**DIRECTION**
Continue the recollection of learning to read, picking up right after its final quoted line.

--- QUOTED TEXT ---

The summer before I started kindergarten, my grandmother, a firm believer in the power of the written word, taught my sister and me to read. The memories are foggy, but she used materials called Hooked on Phonics, a combination of VHS tapes (it was the mid-1990s), cards, and booklets. It was presented as a game, and my sister and I spent many afternoons that summer ‘playing Phonics’ at her house. I remember one day, after the session, she handed me a book. I don’t remember the title or really much of the content—it was one of those See Spot Run sort of books. I do remember realizing that the words I was repeating explained the pictures, and expressed things about the pictures which the pictures themselves could not. I remember feeling frightened and excited. Though I could not at that time articulate it, I was realizing that my world was expanding to a degree that boggled my five-year-old brain.

“At moments of wonder, it is easy to avoid small thinking, to entertain thoughts that span the universe, that capture both thunder and tinkle, thick and thin, the near and the far.”

--- RECORDS SUPPLIED ---

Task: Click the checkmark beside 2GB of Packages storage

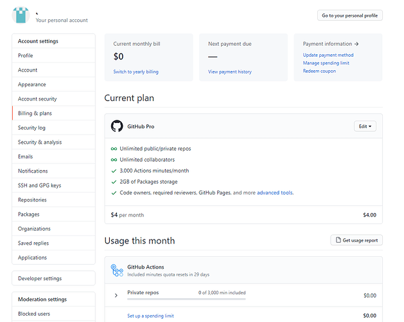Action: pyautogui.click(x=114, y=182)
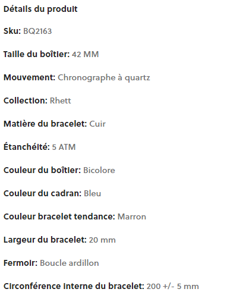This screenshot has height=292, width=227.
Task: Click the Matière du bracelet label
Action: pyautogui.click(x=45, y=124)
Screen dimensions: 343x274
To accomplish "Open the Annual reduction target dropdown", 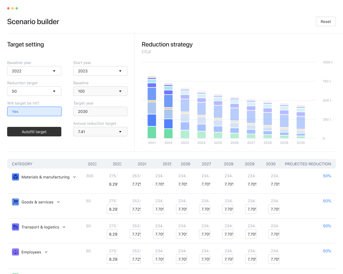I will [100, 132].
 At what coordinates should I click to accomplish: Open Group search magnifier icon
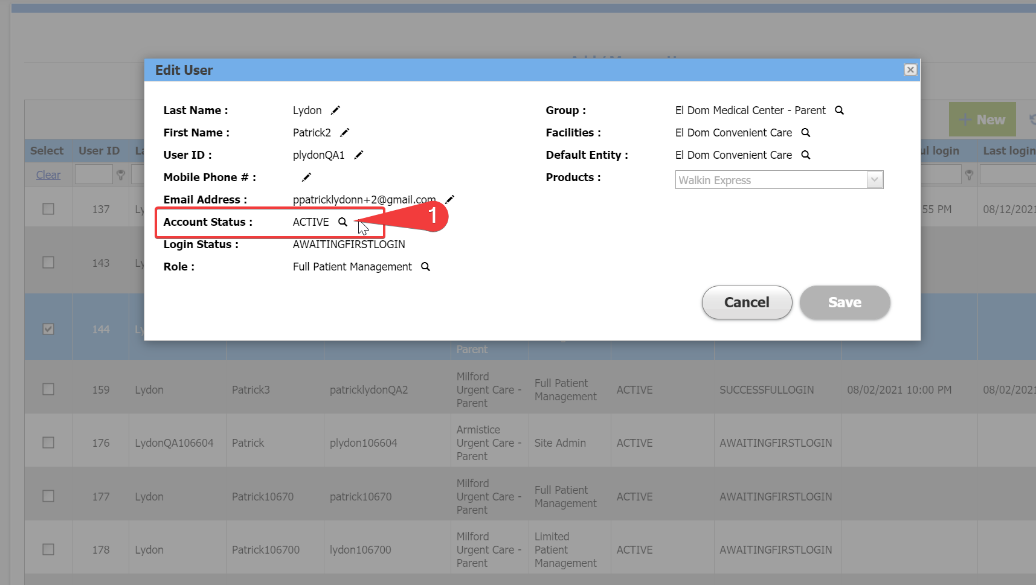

---

**FINAL RESULT**
― Yann Martel, Life of Pi


Just a few years later, my grandmother gave me a book called The Horse & His Boy by C.S. Lewis. The plot revolves around a boy and a talking horse searching for their lost homeland and discovering just how big their world truly is—with plenty of magic and adventure thrown in for good measure. I couldn’t put it down. I read it in the car, on the playground, on the beach, even in my room after my mother demanded I go to sleep and turned off the lights. When I ran out of pages, I went back to the beginning and read it again. The real gift was not the book or the reading lessons. They were catalysts which allowed me to first experience wonder and more importantly, to respond and to wonder myself. I wondered at all the beautiful and strange things in the world, let my imagination run rampant with ideas, drew maps of places like Narnia that I had created and wondered about it my head. All of this led to curiosity and a hunger for learning which has yet to be sated. As Plato claims through Socrates, “Wonder is the beginning of Wisdom.”


I have struggled to maintain that sense of wonder as time has gone on and my responsibilities have grown. Our society, while it does cherish child-like wonder in children and agrees with Socrates to a point, demands that we set wonder down as we age, that we temper our sense of wonder or our imaginations with reason and even fear. Our culture calls the result of this wisdom or prudence. I disagree.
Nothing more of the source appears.